By Rosalind Sedacca, CCT
Preparing to break the news to your kids that you’re divorcing their other parent? Feeling insecure about how to broach the subject? Wondering how much to share during and after the divorce? How your children will react? How to handle their questions? How to deal with your special circumstances? What do the experts suggest?
Well you’re not alone.
Talking about divorce to your children is tough. You don’t want to make errors you will regret.
There are many common mistakes parents make at this time. Learn six of the most important ones so you can avoid them.
- Putting your ex down in front of the kids. When you speak disrespectfully about your children’s other parent they are often hurt and riddled with guilt and confusion. Their thinking is, “If there’s something wrong with Dad or Mom, there must also be something wrong with me for loving them.” This can result in damaging your own relationship with your children, as well.
- Fighting around the children. Studies show that conflict is what creates the most pain and turmoil for children of divorce. Keep parental battles away from your children – even when they’re sleeping or when you’re on the phone. They deserve the peace of mind.
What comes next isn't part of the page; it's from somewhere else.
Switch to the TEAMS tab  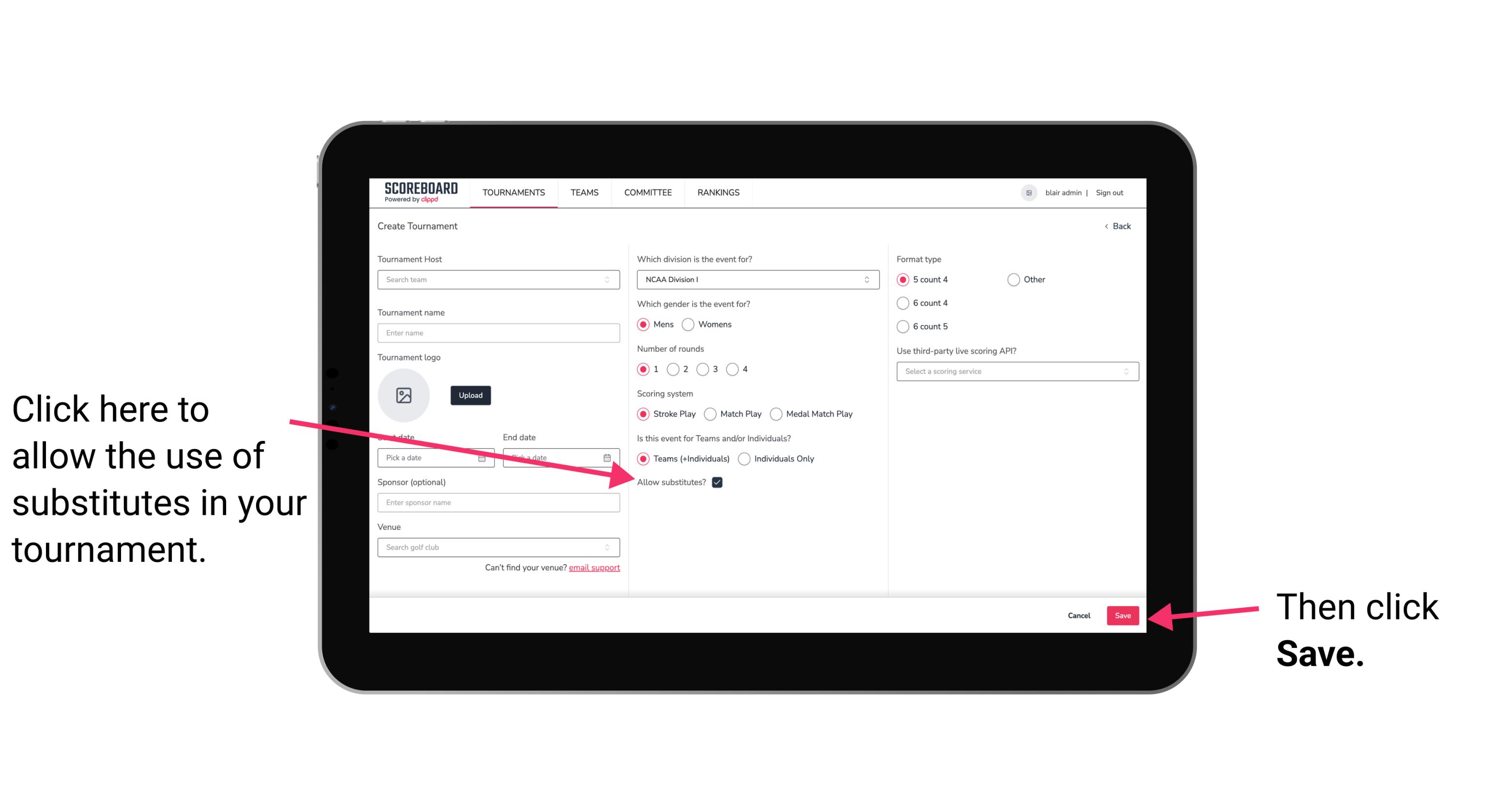[582, 192]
- Pressuring children to make choices. Most kids feel torn when asked to choose between their parents. Don’t put them in that position.
- Neglecting to tell your kids that they are not at fault. Don’t assume your children understand that they are victims in your divorce. Remind them frequently that they bare no blame in any way related to your divorce – even and especially if you are fighting with their other parent about them.
- Sharing information only adults should be aware of. Parents often do this to bond with their children or try to win them over. It creates a burden that children shouldn’t have to bare. Talk to adults about adult issues.
- Using your children as spies. Don’t ask and expect your kids to tell you secrets about their other parent’s life and home. It makes them feel uncomfortable and puts enormous pressure on them. Don’t make your kids your confidants. They’ll resent you for it.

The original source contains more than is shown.